Consumers will need to download Flexa’s app, SPEDN, onto their mobile device to shop. When the customer checkouts at a supported merchant’s store, SPEDN generates a QR code that scans at the checkout register. The merchant receives immediate payment in dollars and the customer’s digital wallet is debited the exact amount in cryptocurrency at the time of purchase. The technology supports Bitcoin, Ether, BTC, and the Gemini dollar. Flexa says it ultimately wants to expand to every retailer, but for now the retailer needs to be compliant on the POS side.

PaywithMoon, another new payments platform, just completed a special 5% promotional discount program for its members who used crypto during Amazon Prime Day. “While the numbers of people paying with crypto on Amazon is still a small fraction, Moon broke all previous records for consumers buying physical goods,” said Keith Kruger, CEO of Moon in our interview.

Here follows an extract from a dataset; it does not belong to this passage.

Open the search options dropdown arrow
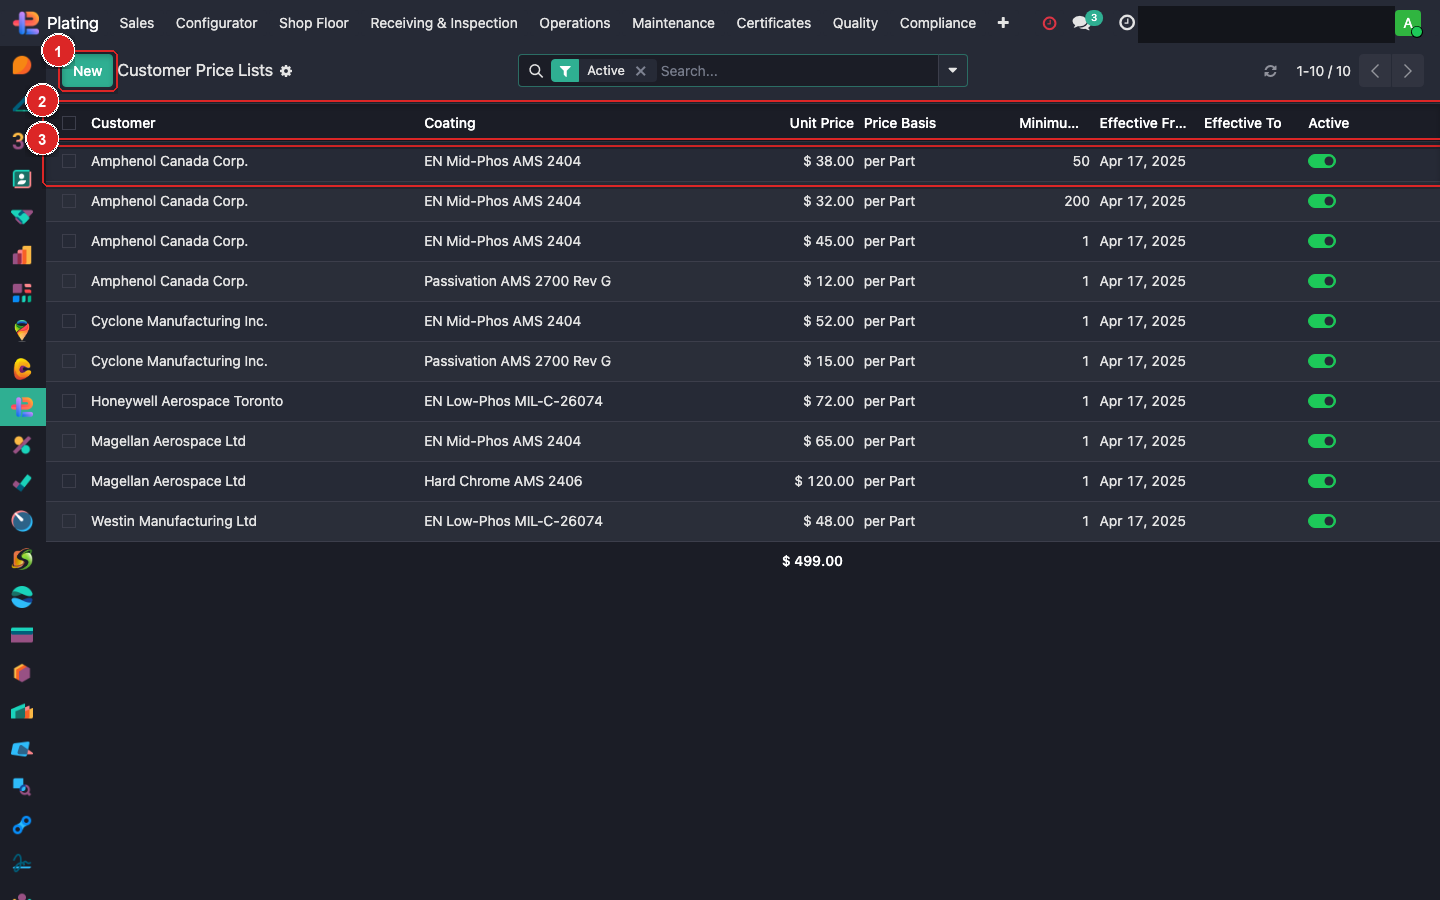The width and height of the screenshot is (1440, 900). (952, 71)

The brilliant irony of Pay with Moon is that vendors like Amazon don’t need to be involved, nor do you need their permission, to pay with crypto. PaywithMoon acts an intermediary. After downloading the app, customers select which crypto (BitCoin, LiteCoin or BTC) they want to use from any digital wallet. Pay with Moon pays the merchants with USD the moment the pay button is hit, and then resolves the crypto payments with 3rd party intermediaries. 

Coin companies can benefit from merchant acceptance as coins become legitimized as something other than a stored value that sits in a wallet. With companies like Facebook and it’s blockchain arm, Libra, getting the attention of regulators, we’re likely to see even more clarity for consumers. For now, the fact is that merchants are accepting coin, even if the percentage of folks using it is low. As Glenn Fodor of First Payments said in a speech to the New York BitAngels and Ideanomics, “The genie is out of the bottle.”